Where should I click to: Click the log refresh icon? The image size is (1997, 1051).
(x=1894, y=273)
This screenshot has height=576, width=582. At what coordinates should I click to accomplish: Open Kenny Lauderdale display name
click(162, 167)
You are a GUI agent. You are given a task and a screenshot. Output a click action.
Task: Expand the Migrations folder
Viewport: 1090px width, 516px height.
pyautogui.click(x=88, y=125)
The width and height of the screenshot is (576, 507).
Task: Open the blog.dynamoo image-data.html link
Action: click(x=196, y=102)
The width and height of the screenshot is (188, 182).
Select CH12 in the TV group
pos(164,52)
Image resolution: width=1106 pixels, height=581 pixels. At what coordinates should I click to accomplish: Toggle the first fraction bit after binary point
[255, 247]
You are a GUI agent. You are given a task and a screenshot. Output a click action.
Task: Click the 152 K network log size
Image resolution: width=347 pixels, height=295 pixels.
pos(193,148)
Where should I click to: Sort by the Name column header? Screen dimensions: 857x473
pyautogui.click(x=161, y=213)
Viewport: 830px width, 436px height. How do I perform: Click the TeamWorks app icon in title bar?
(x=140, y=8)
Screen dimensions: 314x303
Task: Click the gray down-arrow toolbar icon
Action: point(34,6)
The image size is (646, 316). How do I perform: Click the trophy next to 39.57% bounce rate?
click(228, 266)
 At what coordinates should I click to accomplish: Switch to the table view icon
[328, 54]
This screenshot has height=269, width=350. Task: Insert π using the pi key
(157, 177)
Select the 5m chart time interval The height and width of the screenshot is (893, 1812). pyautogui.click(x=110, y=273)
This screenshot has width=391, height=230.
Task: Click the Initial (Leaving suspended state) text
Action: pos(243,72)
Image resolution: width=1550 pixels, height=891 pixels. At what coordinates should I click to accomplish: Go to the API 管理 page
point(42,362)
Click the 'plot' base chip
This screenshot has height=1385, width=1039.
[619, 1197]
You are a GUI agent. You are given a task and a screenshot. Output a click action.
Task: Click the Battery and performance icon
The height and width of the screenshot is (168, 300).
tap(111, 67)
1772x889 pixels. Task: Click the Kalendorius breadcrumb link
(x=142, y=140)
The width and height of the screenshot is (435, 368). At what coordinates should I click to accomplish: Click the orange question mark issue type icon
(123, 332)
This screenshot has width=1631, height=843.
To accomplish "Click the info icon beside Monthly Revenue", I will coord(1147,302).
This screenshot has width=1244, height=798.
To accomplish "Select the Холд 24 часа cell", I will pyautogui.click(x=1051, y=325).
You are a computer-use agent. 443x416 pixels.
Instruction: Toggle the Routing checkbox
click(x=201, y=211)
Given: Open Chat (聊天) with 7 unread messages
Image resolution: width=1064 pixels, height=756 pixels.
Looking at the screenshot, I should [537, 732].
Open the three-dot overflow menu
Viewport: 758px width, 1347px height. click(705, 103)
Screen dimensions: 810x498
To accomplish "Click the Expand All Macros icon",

WRITTEN REQUEST:
Please quote all of the items above word for word.

RESPONSE TO THE EXERCISE:
Where should I click to: Click the log refresh icon? The image size is (1997, 1051).
(x=1894, y=273)
This screenshot has height=576, width=582. At what coordinates should I click to accomplish: Open Kenny Lauderdale display name
click(162, 167)
You are a GUI agent. You are given a task and a screenshot. Output a click action.
Task: Expand the Migrations folder
Viewport: 1090px width, 516px height.
pyautogui.click(x=88, y=125)
The width and height of the screenshot is (576, 507).
Task: Open the blog.dynamoo image-data.html link
Action: click(x=196, y=102)
The width and height of the screenshot is (188, 182).
Select CH12 in the TV group
pos(164,52)
Image resolution: width=1106 pixels, height=581 pixels. At what coordinates should I click to accomplish: Toggle the first fraction bit after binary point
[255, 247]
You are a GUI agent. You are given a task and a screenshot. Output a click action.
Task: Click the 152 K network log size
Image resolution: width=347 pixels, height=295 pixels.
pos(193,148)
Where should I click to: Sort by the Name column header? Screen dimensions: 857x473
pyautogui.click(x=161, y=213)
Viewport: 830px width, 436px height. How do I perform: Click the TeamWorks app icon in title bar?
(x=140, y=8)
Screen dimensions: 314x303
Task: Click the gray down-arrow toolbar icon
Action: point(34,6)
The image size is (646, 316). How do I perform: Click the trophy next to 39.57% bounce rate?
click(228, 266)
 At what coordinates should I click to accomplish: Switch to the table view icon
[328, 54]
This screenshot has height=269, width=350. Task: Insert π using the pi key
(157, 177)
Select the 5m chart time interval The height and width of the screenshot is (893, 1812). pyautogui.click(x=110, y=273)
This screenshot has width=391, height=230.
Task: Click the Initial (Leaving suspended state) text
Action: pos(243,72)
Image resolution: width=1550 pixels, height=891 pixels. At what coordinates should I click to accomplish: Go to the API 管理 page
point(42,362)
Click the 'plot' base chip
This screenshot has height=1385, width=1039.
[619, 1197]
You are a GUI agent. You are given a task and a screenshot. Output a click action.
Task: Click the Battery and performance icon
The height and width of the screenshot is (168, 300).
tap(111, 67)
1772x889 pixels. Task: Click the Kalendorius breadcrumb link
(x=142, y=140)
The width and height of the screenshot is (435, 368). At what coordinates should I click to accomplish: Click the orange question mark issue type icon
(123, 332)
This screenshot has width=1631, height=843.
To accomplish "Click the info icon beside Monthly Revenue", I will coord(1147,302).
This screenshot has width=1244, height=798.
To accomplish "Select the Холд 24 часа cell", I will pyautogui.click(x=1051, y=325).
You are a computer-use agent. 443x416 pixels.
Instruction: Toggle the Routing checkbox
click(x=201, y=211)
Given: Open Chat (聊天) with 7 unread messages
Image resolution: width=1064 pixels, height=756 pixels.
Looking at the screenshot, I should [537, 732].
Open the three-dot overflow menu
Viewport: 758px width, 1347px height. click(705, 103)
Screen dimensions: 810x498
To accomplish "Click the Expand All Macros icon",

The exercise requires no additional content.